Aprovado em 2/10/2023


Notas

1 Neste artigo optei por atualizar a grafia das fontes citadas, mantendo a estrutura do texto original.

2 O presente artigo tem como escopo pensar a heurística documental. Os usos desses documentos para a produção dos mapas serão operacionalizados em outro texto.

3 Nos idos de 1845 foi publicado o Dicionário geográfico, histórico e descritivo do Brasil, pelo francês Milliet de Saint-Adolphe. Esse dicionário apresentava inúmeras imprecisões e informações equivocadas, o que resultou na criação de uma demanda pela produção de mapas e textos topográficos oriundos da lavra de brasileiros (Santos, 2022).

4 Designação recorrentemente atribuída ao IHGB durante os séculos XIX e XX.

5 Nesse caso, refiro-me aos estados do Brasil, Maranhão e Grão-Pará, colônias portuguesas no continente americano.

6 Sobre esse aspecto contestatório elucidam-se movimentos como a Cabanagem na província do Pará, a Praieira em Pernambuco e a sedição de 1817, que envolveu grande parte das províncias do norte.

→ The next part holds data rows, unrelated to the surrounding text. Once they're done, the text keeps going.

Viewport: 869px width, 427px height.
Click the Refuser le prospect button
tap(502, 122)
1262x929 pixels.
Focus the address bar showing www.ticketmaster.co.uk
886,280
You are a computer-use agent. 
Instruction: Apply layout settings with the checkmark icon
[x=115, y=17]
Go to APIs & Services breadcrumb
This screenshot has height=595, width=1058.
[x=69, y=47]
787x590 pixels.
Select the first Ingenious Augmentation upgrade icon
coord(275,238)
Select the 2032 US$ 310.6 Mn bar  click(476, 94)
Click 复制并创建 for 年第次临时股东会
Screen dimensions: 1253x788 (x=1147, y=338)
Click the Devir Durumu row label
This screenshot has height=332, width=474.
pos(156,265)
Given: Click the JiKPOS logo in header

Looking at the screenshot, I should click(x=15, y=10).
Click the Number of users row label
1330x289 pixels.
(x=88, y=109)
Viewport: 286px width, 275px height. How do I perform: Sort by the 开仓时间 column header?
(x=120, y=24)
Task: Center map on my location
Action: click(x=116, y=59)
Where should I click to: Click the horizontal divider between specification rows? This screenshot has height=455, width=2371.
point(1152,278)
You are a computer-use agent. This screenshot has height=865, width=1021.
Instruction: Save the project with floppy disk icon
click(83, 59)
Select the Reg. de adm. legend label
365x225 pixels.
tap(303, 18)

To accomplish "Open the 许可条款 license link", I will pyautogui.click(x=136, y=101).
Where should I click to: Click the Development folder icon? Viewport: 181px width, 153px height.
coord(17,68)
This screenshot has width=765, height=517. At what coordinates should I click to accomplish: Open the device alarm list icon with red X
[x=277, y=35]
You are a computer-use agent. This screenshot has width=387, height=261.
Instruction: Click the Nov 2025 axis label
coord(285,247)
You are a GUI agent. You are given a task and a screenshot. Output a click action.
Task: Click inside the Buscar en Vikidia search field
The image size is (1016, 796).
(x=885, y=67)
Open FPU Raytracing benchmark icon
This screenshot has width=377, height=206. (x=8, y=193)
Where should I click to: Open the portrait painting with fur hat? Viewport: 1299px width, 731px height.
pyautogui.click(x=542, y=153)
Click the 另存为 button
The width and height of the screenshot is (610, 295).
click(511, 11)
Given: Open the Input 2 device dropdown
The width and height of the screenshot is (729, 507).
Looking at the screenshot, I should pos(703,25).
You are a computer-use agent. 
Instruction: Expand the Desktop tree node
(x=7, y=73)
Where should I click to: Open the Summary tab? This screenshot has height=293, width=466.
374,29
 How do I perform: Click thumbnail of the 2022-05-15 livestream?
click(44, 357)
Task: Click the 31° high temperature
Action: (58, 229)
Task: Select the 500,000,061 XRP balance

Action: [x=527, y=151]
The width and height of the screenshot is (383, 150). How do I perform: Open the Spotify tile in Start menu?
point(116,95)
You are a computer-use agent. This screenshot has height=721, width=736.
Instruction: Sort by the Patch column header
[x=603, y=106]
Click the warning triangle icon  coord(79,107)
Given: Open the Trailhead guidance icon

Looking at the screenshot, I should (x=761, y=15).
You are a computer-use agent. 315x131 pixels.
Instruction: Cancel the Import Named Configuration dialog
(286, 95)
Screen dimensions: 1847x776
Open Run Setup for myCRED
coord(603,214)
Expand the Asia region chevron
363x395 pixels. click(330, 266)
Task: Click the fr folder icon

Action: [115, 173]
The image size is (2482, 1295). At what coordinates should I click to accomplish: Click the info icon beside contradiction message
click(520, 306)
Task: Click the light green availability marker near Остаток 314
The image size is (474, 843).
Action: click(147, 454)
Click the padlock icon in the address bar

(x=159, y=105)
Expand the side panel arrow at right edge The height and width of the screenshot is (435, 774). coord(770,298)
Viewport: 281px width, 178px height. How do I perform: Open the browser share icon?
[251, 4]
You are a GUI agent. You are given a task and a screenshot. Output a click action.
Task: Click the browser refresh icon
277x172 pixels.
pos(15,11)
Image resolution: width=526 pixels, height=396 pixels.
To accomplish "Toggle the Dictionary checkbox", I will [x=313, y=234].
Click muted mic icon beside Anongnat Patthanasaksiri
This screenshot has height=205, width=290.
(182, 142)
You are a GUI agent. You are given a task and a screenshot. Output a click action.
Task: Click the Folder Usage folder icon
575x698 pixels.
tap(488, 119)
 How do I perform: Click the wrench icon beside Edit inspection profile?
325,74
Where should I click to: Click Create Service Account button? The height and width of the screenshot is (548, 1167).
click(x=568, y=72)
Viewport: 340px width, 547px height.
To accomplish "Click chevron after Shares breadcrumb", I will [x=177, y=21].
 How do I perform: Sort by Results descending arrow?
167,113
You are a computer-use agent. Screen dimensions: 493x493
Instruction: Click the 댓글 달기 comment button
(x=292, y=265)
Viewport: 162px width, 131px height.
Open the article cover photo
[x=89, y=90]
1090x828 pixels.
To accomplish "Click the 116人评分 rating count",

7 O autor se referia à Balaiada, revolta popular maranhense que eclodiu em Caxias entre 1838 e 1841.

8 No período colonial foram criadas diferentes unidades administrativas portuguesas na América: o Estado do Brasil (1548-1815) e o Estado do Maranhão, criado em 1621 e renomeado como Estado do Maranhão e Grão-Pará em 1654. Esse Estado foi dividido, tornando-se o Estado do Grão-Pará e Rio Negro e Estado do Maranhão e Piauí (1772-1811).

9 Essa atuação de Gonçalves Dias na elaboração de uma lista de capitães-mores do Rio Grande foi retomada em dois outros momentos, por letrados potiguares, ao longo dos primeiros anos republicanos, como estratégia para forjar uma identidade estadual no contexto da questão dos limites, com os escritos de Miguel Arcanjo Galvão e Vicente de Lemos (Ferreira, 2023).

10 Livre tradução do original: “Anciens et modernes sont invoqués comme figures d’autorité dans diverses situations. Durant les premières décennies, l’IHGB était fréquenté par de très nombreux écrivains et poètes, ce qui était souvent l’occasion de débats intenses sur les rapportsentre l’histoire et la poésie”.